凄い人
バイト店員の勤務時間が終わり、俺達は彼女の家に案内された。
クソほど汚かった。
そこそこ立派な大きさの家なのに、所々の壁は剥がれ落ち、割れていたり付いて無かったりで綺麗な窓は一つも無い。床には倒れた本棚やひっくり返ったソファ、色褪せた書類とゴミの入った袋が散乱していて床が見えない。廃墟と何ら変わらなかった。
「こっちなのです」
これまた汚い台所に案内された俺達。バイト店員が辺りに落ちてたバールのような物で床収納をこじ開ける。すると地下へ続くハシゴが現れた。
下に降りると、上の階とは比べ物にならない程綺麗な真っ白い空間が広がっていた。たくさんの棚と机が配置されており、難しそうな分厚い本があちこちにある。机上にはよく分からない色の液体や植物が入れられたビン。そして大量のフラスコや試験管。これはまるで…
「実験室…?」
「御明答なのです!」
バイト店員を見るといつの間にか白衣を着こなしていた。何かの博士か先生だったのだろうか。だが、見た感じ歳は俺と同じか、俺より若く見える。背も小さい、中学生くらいか。
「月神さん、この人ってもしかして子供なんじゃ…」
「あぁ、彼女は背が小さいうえに童顔だから、よく中学生くらいに間違われるんだ」
「そうですよね。ってか仕事してるんだから中学生な訳…」
「君と同じ十六歳なのにね」
「なっ!?同い年!?」
「そうなのです!!」
「うわっ!?びっくりした…」
バイト店員が俺達の会話に急に首を突っ込んで来た。
「私は僅か十六歳にして、裏では警察や特殊部隊のサポートをする天才科学者なのです!色んな薬をここで作ったり、逆に未知の物質を分解、分析したりもできる凄い人なのです!」
バイト店員は自慢げに胸を張って言い放つ。ってか、さっきから本当にあのバイト店員なのか疑わしくなるほどキャラが違うのですが。まるで二重人格だ。
「その通り。彼女は二重人格でね。表ではバイトに励む気弱な学生だけど、裏ではマッドサイエンティストとして活動しているんだ」
「へー、そうなんですねというかナチュラルに人の心読むのやめてもらっていいですかね」
俺達が話している間、バイト店員が部屋の端でカチャカチャと中身の入ったフラスコを弄っているのが目に入った。何か作ってるのだろうか。頼むから爆発だけはさせないでくれ。
というか、この人が超重要人物と言われるのが未だに分からない。何かの捜査に必要な人材なのか、それとも…
「グビッ…グビッ…」
(さっきのフラスコの中身飲んでるし…)
「プハーッ」と一息ついたバイト店員。空になったフラスコを置いて、再び何か混ぜ始めた。
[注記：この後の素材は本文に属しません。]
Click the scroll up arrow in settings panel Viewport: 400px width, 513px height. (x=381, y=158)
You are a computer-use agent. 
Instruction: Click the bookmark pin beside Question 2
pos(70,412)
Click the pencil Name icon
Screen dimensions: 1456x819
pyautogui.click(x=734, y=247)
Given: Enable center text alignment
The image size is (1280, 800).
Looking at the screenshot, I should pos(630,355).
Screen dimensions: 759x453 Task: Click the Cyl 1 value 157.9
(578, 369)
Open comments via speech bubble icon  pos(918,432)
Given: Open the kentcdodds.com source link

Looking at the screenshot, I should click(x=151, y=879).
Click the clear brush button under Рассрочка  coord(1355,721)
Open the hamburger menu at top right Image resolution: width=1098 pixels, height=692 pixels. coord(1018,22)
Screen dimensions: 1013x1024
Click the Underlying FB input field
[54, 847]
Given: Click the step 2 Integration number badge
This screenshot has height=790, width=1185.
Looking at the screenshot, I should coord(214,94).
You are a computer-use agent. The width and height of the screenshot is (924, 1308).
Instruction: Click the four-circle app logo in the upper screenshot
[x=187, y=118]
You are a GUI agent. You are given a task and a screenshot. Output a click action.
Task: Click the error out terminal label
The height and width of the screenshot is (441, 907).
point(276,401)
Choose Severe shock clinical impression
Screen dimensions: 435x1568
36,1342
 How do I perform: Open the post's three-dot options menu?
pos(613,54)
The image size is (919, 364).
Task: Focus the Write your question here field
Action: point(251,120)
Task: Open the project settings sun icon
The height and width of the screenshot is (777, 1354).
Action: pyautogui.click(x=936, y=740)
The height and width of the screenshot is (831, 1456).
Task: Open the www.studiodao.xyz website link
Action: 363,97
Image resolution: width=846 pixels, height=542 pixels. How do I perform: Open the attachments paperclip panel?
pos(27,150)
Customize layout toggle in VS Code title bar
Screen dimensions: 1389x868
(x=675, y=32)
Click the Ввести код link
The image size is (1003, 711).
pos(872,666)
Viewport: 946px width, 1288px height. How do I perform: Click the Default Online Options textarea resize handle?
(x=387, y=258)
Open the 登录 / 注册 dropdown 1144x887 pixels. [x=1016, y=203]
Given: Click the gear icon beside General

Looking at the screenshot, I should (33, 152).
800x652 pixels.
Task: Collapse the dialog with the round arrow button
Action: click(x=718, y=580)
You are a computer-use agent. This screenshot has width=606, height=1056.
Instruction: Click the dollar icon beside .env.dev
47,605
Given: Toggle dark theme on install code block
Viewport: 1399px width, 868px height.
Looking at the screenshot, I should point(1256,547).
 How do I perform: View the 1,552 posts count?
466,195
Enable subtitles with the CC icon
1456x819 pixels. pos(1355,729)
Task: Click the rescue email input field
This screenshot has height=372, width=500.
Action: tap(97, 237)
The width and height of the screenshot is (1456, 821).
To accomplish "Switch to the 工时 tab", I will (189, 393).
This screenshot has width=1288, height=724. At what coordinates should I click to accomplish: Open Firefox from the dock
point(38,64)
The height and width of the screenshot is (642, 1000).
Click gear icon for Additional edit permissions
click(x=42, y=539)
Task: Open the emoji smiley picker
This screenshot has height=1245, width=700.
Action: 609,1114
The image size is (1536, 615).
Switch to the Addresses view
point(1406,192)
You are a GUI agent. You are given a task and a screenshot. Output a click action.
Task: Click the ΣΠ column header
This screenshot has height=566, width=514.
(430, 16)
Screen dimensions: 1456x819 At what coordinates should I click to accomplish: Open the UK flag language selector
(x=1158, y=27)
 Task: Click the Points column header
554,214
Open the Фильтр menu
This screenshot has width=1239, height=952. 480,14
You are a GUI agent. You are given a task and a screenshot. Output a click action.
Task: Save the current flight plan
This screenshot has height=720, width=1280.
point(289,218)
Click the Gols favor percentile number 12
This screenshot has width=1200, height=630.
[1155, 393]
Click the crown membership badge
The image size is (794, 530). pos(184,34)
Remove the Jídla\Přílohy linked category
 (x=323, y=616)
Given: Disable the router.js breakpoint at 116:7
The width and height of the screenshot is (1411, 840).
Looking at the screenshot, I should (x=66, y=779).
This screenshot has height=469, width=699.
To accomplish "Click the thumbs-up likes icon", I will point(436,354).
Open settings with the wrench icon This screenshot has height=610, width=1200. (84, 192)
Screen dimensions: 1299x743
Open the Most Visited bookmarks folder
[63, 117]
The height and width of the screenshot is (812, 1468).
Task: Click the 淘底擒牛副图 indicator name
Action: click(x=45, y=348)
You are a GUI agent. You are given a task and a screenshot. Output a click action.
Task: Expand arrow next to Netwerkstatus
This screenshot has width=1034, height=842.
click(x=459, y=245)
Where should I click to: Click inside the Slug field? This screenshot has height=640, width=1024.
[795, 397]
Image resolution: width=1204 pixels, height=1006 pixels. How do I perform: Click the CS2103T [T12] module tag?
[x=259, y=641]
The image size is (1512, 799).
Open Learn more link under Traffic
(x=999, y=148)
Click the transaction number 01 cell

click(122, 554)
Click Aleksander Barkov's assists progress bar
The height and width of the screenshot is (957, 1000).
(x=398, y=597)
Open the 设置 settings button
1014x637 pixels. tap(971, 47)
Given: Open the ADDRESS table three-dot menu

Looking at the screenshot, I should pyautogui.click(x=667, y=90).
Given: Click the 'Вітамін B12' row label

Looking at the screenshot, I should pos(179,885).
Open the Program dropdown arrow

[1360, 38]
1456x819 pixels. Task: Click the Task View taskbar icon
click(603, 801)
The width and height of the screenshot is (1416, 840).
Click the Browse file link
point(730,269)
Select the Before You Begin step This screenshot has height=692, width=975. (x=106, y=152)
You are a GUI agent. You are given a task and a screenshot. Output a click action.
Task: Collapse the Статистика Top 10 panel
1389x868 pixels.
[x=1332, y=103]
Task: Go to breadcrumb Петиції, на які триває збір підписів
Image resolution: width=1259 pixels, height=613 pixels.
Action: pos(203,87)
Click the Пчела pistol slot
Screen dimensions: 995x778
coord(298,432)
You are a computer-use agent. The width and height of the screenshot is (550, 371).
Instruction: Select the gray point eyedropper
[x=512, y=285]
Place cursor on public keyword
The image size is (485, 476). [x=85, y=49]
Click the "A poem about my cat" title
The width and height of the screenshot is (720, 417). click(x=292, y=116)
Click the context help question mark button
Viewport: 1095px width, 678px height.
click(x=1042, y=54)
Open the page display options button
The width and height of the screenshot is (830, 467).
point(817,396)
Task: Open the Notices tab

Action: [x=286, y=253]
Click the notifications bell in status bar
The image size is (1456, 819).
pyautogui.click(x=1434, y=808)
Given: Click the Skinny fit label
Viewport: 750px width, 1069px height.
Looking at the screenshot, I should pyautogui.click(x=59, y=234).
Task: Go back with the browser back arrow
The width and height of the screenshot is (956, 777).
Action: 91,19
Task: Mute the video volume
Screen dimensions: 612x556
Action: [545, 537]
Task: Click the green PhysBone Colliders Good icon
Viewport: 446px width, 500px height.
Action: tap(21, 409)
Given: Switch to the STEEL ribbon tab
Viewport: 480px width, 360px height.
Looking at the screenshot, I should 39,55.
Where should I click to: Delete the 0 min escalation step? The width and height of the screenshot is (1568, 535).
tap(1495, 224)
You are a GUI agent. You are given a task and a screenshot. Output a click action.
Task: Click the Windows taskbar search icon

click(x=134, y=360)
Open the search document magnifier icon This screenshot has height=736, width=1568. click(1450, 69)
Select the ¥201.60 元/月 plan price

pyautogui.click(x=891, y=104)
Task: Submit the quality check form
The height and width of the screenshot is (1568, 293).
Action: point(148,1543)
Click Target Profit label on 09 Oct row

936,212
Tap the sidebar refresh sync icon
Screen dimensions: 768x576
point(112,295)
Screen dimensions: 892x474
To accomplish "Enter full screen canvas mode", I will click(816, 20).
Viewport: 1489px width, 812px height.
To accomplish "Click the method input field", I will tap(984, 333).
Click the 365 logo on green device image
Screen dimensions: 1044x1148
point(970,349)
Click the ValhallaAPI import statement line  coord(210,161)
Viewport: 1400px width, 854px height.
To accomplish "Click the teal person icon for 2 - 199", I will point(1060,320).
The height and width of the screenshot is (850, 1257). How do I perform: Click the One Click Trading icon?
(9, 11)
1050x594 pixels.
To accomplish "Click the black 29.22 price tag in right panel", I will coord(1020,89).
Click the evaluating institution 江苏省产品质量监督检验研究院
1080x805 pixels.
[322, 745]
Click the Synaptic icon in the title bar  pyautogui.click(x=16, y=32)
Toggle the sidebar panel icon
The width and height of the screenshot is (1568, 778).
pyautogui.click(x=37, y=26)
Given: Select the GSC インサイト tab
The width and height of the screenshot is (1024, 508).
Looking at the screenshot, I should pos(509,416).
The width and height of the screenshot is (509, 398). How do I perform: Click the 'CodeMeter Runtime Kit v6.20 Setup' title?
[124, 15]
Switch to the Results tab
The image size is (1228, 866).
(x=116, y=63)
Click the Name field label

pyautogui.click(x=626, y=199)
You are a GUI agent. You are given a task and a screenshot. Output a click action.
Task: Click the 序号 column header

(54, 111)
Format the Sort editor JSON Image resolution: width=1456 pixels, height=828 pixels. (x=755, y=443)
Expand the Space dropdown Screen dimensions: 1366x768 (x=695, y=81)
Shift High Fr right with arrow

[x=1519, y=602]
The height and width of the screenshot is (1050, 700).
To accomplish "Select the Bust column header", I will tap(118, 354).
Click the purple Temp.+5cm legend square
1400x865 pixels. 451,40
実験に熱中する、楽しげな彼女の横顔。何だろう、どこかで見た事あるような。そんな気がする。
親じゃない。友達でもない。最近までもっと身近にいた…顔。
「さて、諸々を説明する前に。察しの良い君ならもう分かったんじゃないかな」
彼女の横顔が、遊びに夢中になっている時の心美の横顔と重なった。
「…まさか」
若くて発展途上。二つ。
竜太の言葉が脳裏にフラッシュバックする。